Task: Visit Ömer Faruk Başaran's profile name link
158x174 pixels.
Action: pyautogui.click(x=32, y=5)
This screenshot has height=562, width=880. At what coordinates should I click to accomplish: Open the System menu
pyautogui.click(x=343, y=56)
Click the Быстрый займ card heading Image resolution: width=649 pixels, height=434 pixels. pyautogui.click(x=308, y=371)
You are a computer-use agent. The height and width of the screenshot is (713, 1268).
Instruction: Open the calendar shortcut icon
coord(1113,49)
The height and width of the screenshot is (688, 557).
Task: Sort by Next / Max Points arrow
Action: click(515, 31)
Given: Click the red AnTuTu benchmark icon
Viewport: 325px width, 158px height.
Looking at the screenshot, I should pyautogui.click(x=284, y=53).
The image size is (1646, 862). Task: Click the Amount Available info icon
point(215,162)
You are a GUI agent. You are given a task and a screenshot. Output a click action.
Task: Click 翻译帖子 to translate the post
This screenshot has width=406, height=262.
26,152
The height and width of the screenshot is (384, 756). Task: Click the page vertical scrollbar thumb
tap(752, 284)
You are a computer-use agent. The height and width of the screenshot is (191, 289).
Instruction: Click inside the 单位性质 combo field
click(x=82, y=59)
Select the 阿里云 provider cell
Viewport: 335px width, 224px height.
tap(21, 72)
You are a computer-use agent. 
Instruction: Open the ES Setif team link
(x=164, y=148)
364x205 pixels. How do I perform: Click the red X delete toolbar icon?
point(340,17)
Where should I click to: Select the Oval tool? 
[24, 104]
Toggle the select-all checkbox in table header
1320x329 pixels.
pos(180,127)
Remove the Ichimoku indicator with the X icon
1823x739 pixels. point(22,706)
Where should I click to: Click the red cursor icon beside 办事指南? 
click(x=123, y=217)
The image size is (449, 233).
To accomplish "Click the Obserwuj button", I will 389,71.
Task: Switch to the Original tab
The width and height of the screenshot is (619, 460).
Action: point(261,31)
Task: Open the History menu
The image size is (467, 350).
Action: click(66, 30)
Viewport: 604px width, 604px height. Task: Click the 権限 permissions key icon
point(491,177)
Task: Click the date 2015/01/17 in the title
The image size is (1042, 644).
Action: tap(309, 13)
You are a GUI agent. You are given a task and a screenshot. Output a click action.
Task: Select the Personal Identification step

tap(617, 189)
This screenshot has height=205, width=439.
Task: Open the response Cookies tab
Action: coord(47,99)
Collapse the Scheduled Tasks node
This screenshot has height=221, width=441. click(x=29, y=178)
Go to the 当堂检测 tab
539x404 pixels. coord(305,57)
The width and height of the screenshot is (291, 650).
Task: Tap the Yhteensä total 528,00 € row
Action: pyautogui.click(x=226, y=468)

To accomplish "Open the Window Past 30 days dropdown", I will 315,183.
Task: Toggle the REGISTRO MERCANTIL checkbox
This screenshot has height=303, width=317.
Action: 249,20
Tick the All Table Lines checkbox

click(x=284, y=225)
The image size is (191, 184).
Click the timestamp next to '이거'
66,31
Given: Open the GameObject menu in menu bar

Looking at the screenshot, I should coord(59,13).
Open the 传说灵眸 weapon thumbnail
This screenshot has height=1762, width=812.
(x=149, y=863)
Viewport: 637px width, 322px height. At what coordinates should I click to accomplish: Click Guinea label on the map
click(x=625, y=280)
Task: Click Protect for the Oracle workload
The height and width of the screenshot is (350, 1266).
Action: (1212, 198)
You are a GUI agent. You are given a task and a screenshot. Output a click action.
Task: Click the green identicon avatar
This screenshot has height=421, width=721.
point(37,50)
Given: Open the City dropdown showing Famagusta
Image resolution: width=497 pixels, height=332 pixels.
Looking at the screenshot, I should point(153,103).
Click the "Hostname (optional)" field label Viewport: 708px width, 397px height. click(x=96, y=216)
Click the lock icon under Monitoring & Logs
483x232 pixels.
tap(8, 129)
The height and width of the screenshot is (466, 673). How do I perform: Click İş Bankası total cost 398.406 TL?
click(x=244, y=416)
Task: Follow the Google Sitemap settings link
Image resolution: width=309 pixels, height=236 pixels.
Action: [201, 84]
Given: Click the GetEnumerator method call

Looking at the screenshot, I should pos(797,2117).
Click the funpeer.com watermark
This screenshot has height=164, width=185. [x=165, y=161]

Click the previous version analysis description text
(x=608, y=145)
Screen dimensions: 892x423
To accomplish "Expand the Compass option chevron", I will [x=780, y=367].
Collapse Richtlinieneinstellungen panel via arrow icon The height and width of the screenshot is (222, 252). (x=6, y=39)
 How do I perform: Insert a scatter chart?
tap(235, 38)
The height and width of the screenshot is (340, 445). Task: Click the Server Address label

= = = =

WHAT TO PRODUCE: Output only the lines that run from the one containing "Task: Click the green identicon avatar" through the last line of the material above, both included.

RESPONSE AREA:
Task: Click the green identicon avatar
This screenshot has height=421, width=721.
point(37,50)
Given: Open the City dropdown showing Famagusta
Image resolution: width=497 pixels, height=332 pixels.
Looking at the screenshot, I should point(153,103).
Click the "Hostname (optional)" field label Viewport: 708px width, 397px height. click(x=96, y=216)
Click the lock icon under Monitoring & Logs
483x232 pixels.
tap(8, 129)
The height and width of the screenshot is (466, 673). How do I perform: Click İş Bankası total cost 398.406 TL?
click(x=244, y=416)
Task: Follow the Google Sitemap settings link
Image resolution: width=309 pixels, height=236 pixels.
Action: [201, 84]
Given: Click the GetEnumerator method call

Looking at the screenshot, I should pos(797,2117).
Click the funpeer.com watermark
This screenshot has height=164, width=185. [x=165, y=161]

Click the previous version analysis description text
(x=608, y=145)
Screen dimensions: 892x423
To accomplish "Expand the Compass option chevron", I will [x=780, y=367].
Collapse Richtlinieneinstellungen panel via arrow icon The height and width of the screenshot is (222, 252). (x=6, y=39)
 How do I perform: Insert a scatter chart?
tap(235, 38)
The height and width of the screenshot is (340, 445). Task: Click the Server Address label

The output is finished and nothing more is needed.